No entanto, conforme já decidido pelo Tribunal Regional Federal da 4ª região2, "A condição de sócio-administrador, prevista no contrato social, não permite que se conclua, automaticamente, pela autoria delitiva. O contrato social não é elemento probatório suficiente para afastar a presunção de inocência", de modo que, no caso de tributo devido pela pessoa jurídica, o autor do crime contra a ordem tributária "será aquele que efetivamente exerce o comando administrativo da empresa".

Frisa-se que embora a condição de sócio-administrador/dirigente, no plano fático, seja requisito inicial para se verificar a responsabilidade penal, isso não significa que a responsabilização possa decorrer unicamente da posição dentro da empresa, pois, caso assim o fosse, estar-se-ia diante de hipótese de responsabilidade penal objetiva.

É necessário, portanto, haver a demonstração do real papel do sujeito dentro da empresa, bem como o seu vínculo com a conduta delituosa, ou seja, de que modo concorreu para a prática delitiva.

Nesse sentido, destaca-se o entendimento do Superior Tribunal de Justiça em situação em que houve o trancamento da ação penal ante a inépcia da denúncia que considerou apenas a condição do sujeito dentro da empresa:

AGRAVO REGIMENTAL. RECURSO EM HABEAS CORPUS. CRIME CONTRA A ORDEM TRIBUTÁRIA. PRETENSÃO DE TRANCAMENTO DA AÇÃO PENAL. INÉPCIA DA DENÚNCIA. INICIAL CONDUTA IMPUTADA. CONSIDERAÇÃO, APENAS, DA CONDIÇÃO DOS RECORRENTES DENTRO DA EMPRESA. AUSÊNCIA DE MENÇÃO DA COMPETÊNCIA FUNCIONAL DO IMPUTADO. CONFIGURAÇÃO DE RESPONSABILIDADE PENAL OBJETIVA. CONSTRANGIMENTO ILEGAL EVIDENCIADO.

(...)

2. Esta Corte Superior tem reiteradamente decidido ser inepta a denúncia que, mesmo em crimes societários e de autoria coletiva, atribui responsabilidade penal à pessoa física, levando em consideração apenas a qualidade dela dentro da empresa, deixando de demonstrar o vínculo desta com a conduta delituosa, por configurar, além de ofensa à ampla defesa, ao contraditório e ao devido processo legal, responsabilidade penal objetiva, repudiada pelo ordenamento jurídico pátrio.

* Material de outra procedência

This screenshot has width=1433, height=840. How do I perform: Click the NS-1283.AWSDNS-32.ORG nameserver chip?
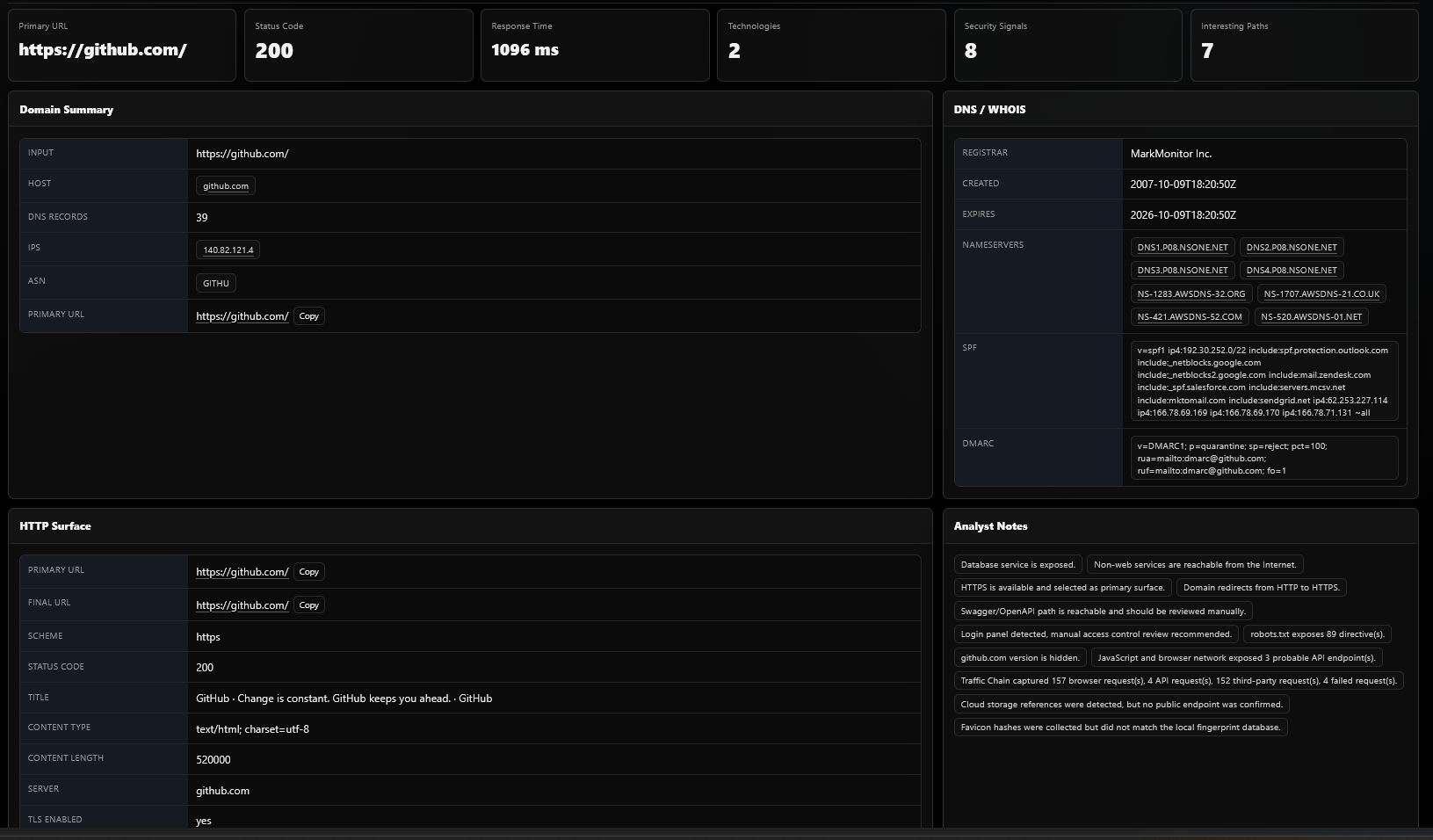1191,294
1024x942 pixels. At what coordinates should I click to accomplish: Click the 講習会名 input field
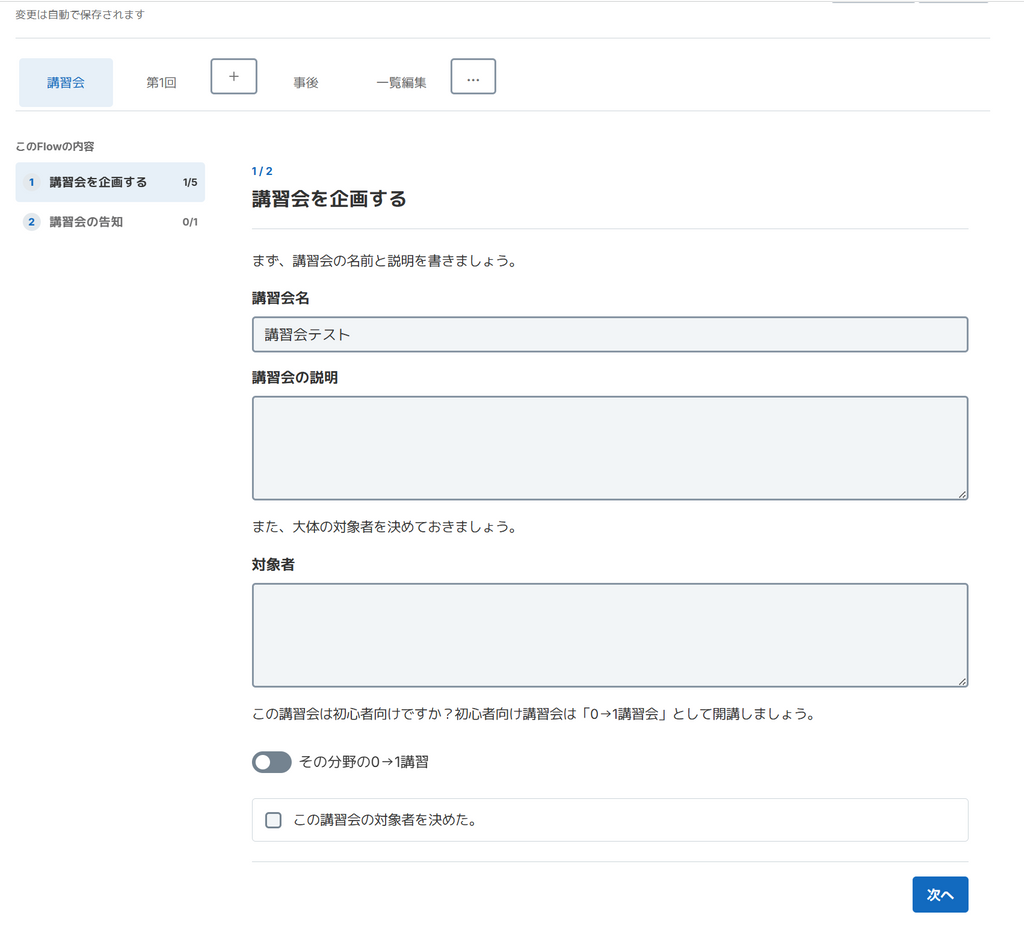coord(610,334)
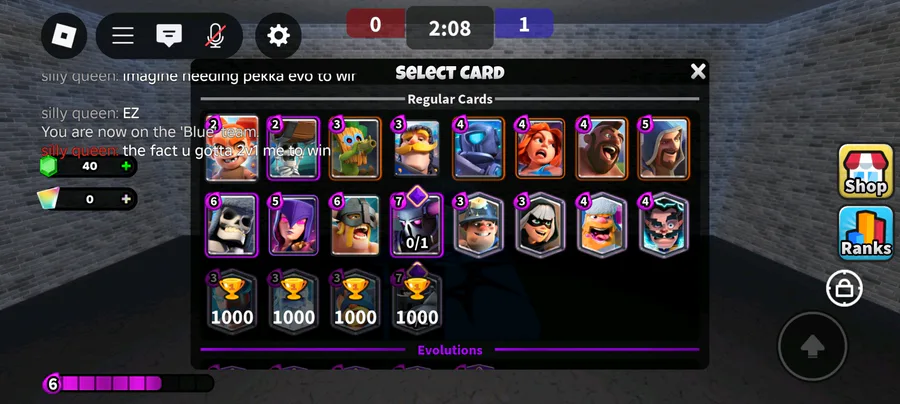
Task: Click the purple elixir bar
Action: [128, 383]
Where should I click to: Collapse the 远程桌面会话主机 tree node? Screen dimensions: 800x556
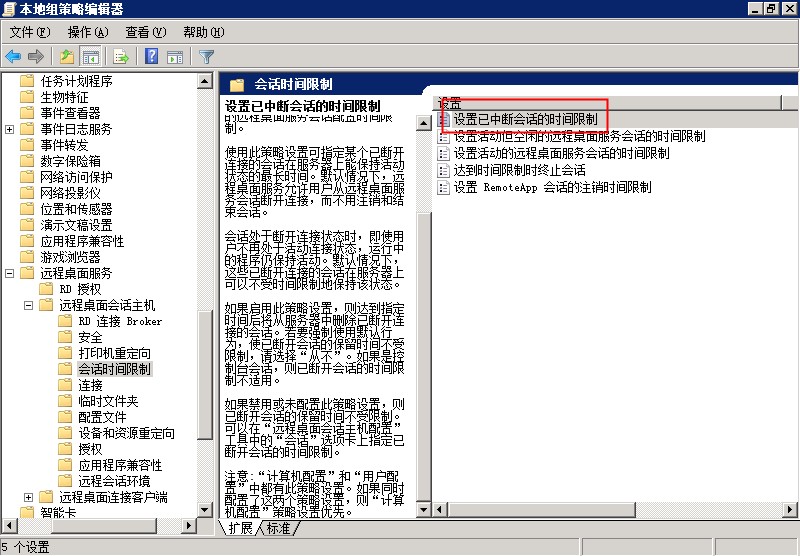28,305
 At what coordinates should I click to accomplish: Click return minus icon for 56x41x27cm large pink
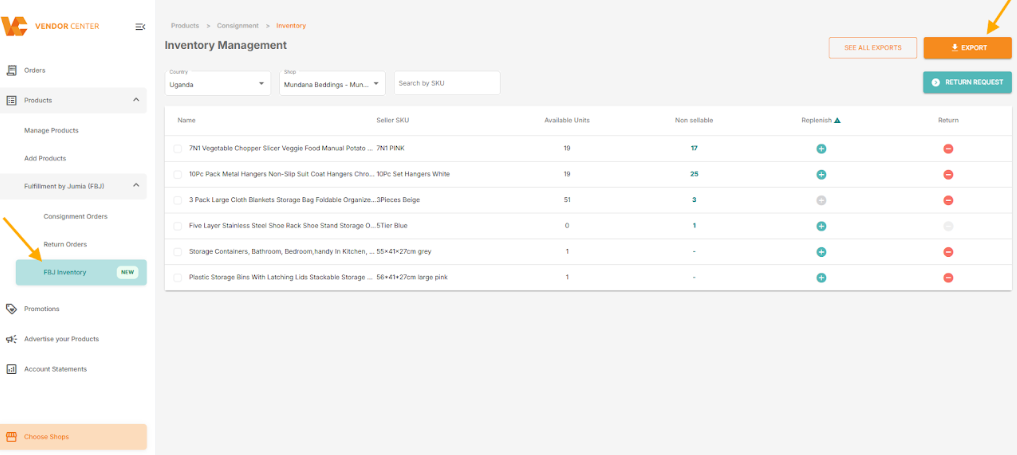click(948, 278)
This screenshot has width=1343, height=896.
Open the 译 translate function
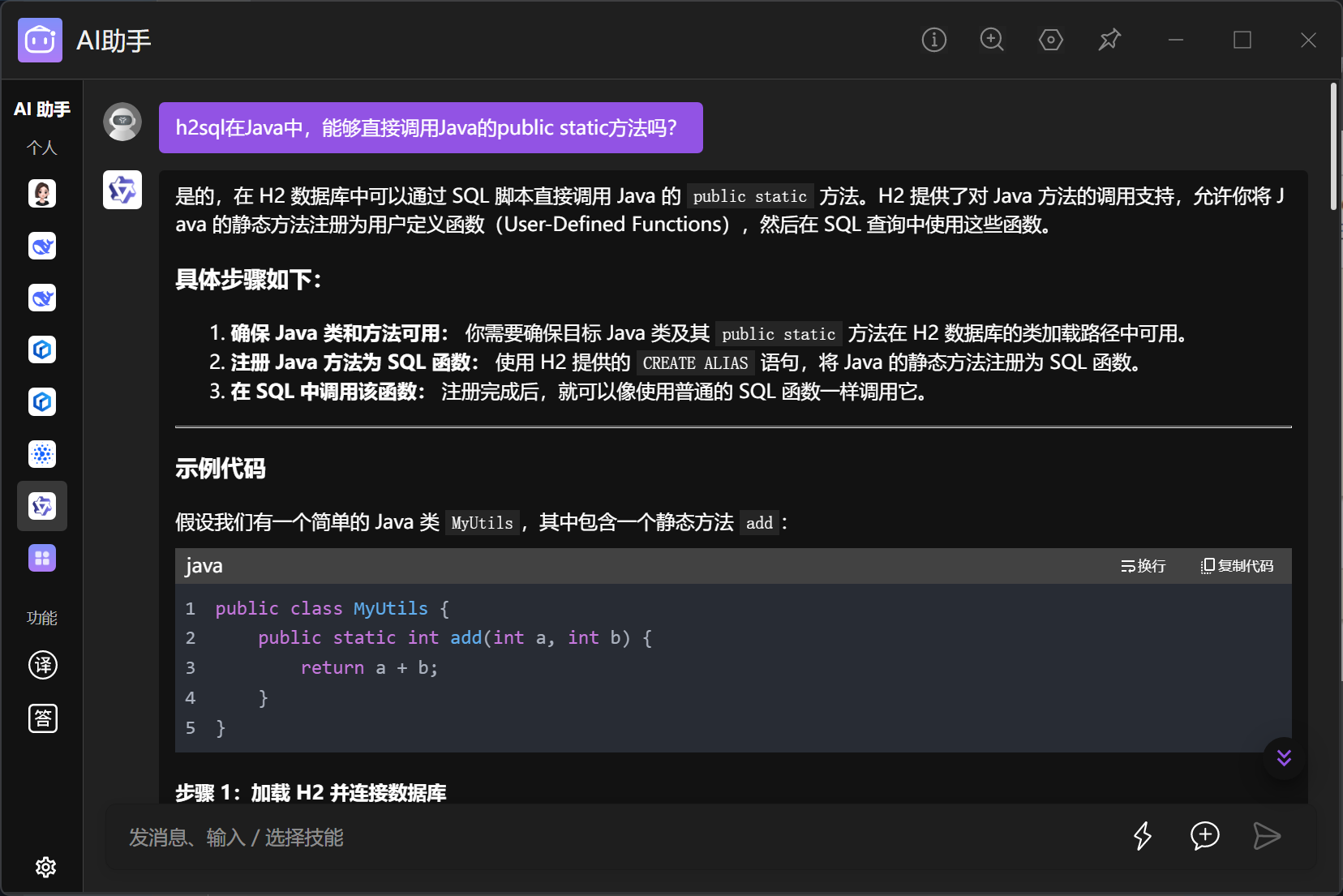click(42, 666)
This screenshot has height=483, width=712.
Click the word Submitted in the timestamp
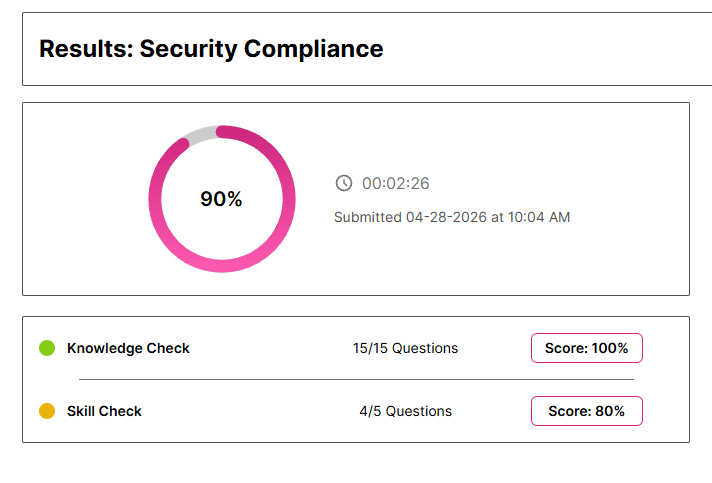pos(367,217)
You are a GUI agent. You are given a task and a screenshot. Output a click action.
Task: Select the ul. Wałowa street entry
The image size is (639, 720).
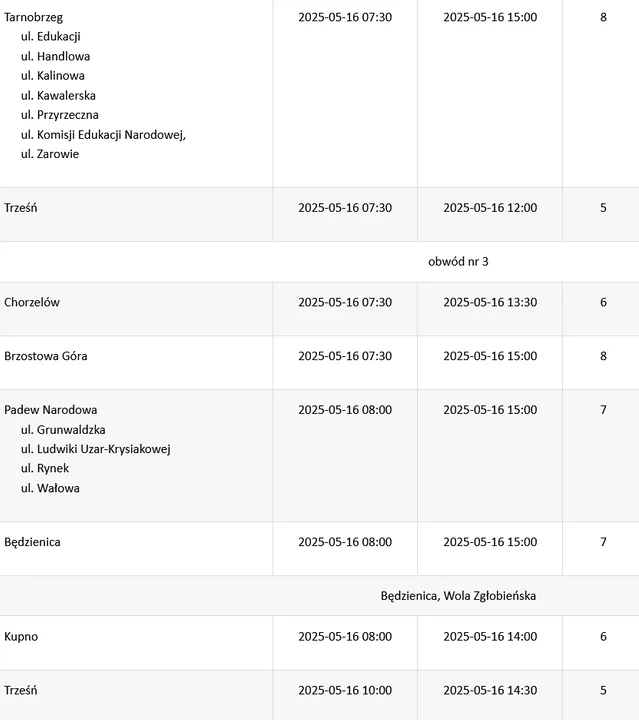point(50,488)
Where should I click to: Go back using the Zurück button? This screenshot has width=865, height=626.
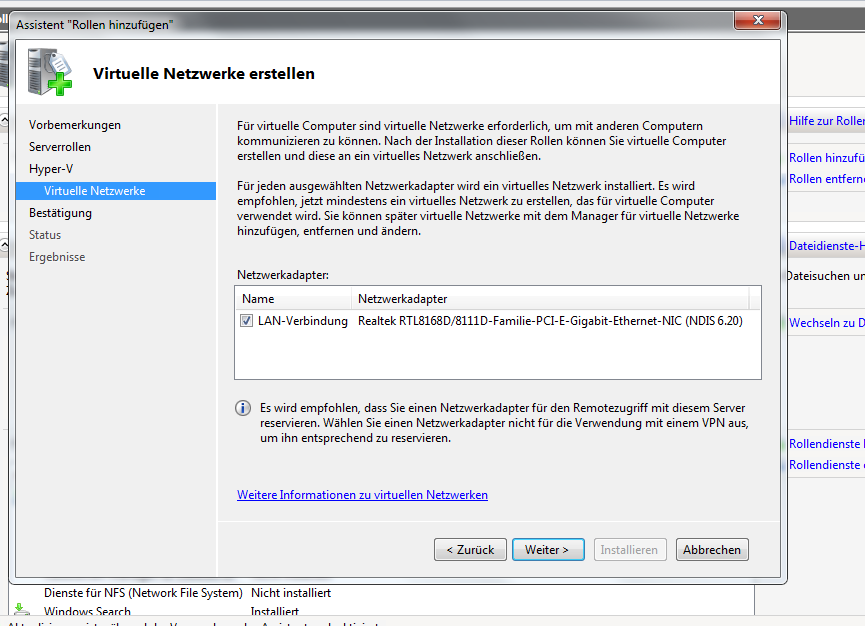[470, 550]
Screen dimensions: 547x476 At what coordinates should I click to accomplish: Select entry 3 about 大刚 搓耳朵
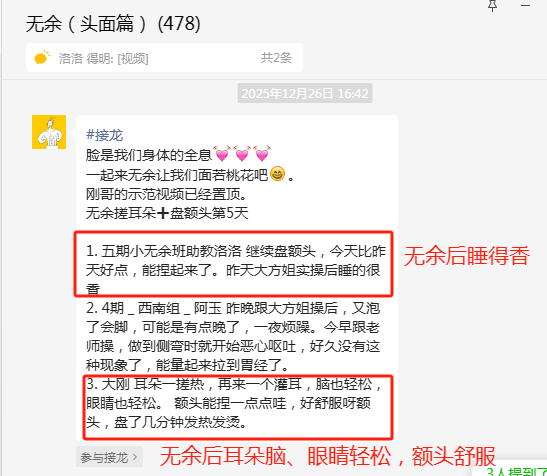coord(234,403)
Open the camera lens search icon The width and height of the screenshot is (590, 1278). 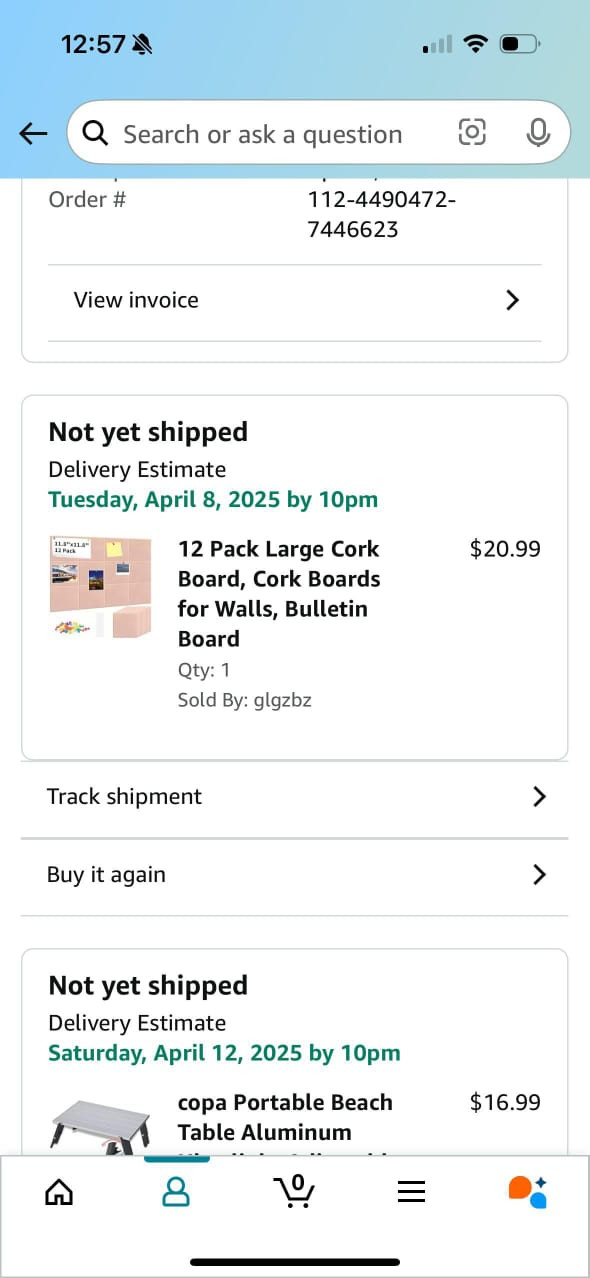(472, 132)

3. No caso dos autos, atribuiu-se aos acusados a conduta de promover a redução de tributos devidos ao Estado de Santa Catarina, limitando-se a denúncia a indicar os cargos por eles ocupados no âmbito da empresa, deixando de descrever qualquer conduta ou fato que os ligasse, minimamente, ao delito nela indicado.

4. Agravo regimental provido par,

a prover o recurso em habeas corpus de modo a reconhecer a inépcia da denúncia de fls. 26/29 e trancar a ação penal proposta contra os recorrentes, sem prejuízo de que outra seja oferecida, desde que preenchidas as exigências legais.

(STJ, AgRg no RHC n. 132.900, Relatora: Ministra Laurita Vaz, Relator para acórdão: Ministro Sebastião Reis Júnior, Dje: 02/09/2021 - grifou-se).

É certo que, para a incidência do Direito Penal, é necessária a aferição da culpabilidade, da responsabilidade penal subjetiva, que preconiza que um resultado criminoso só pode ser imputado ao agente se ele tiver agido com dolo, ou, no mínimo, com culpa, se o delito comportar essa modalidade de conduta.

Assim, chega-se a três importantes conclusões: (i) se a pessoa não consta como sócia-administradora/dirigente no documento, mas, na prática, exerce essa condição, em tese, pode ser averiguada a sua responsabilidade; (ii) se a pessoa consta como sócia-administradora/dirigente no documento e exerce essa condição, torna-se, novamente, possível a discussão quanto à sua responsabilidade e (iii) se a pessoa consta como sócia-administradora/dirigente no documento, mas, no plano fático, não exerce, resta afastada a possibilidade de ser responsabilizada penalmente.

Por fim, a análise não pode se limitar ao que consta do documento da empresa, posto que deve ser averiguado também o plano fático, que consiste no ponto chave para a definição da responsabilidade penal, bem como deve haver a demonstração mínima do vínculo entre a posição do sujeito dentro da pessoa jurídica e o delito imputado.

O conteúdo desta coluna é produzido pelos membros do Núcleo de Pesquisa em Direito Penal Econômico da Universidade Federal do Paraná - NUPPE UFPR e pesquisadores convidados de grupos de pesquisa parceiros. 

__________

1 STJ - AgRg no AgRg no REsp: 2038919 PR 2022/0363549-2, Relator: Ministro Joel Ilan Paciornik, T5 - Quinta Turma, DJe: 16/08/2023.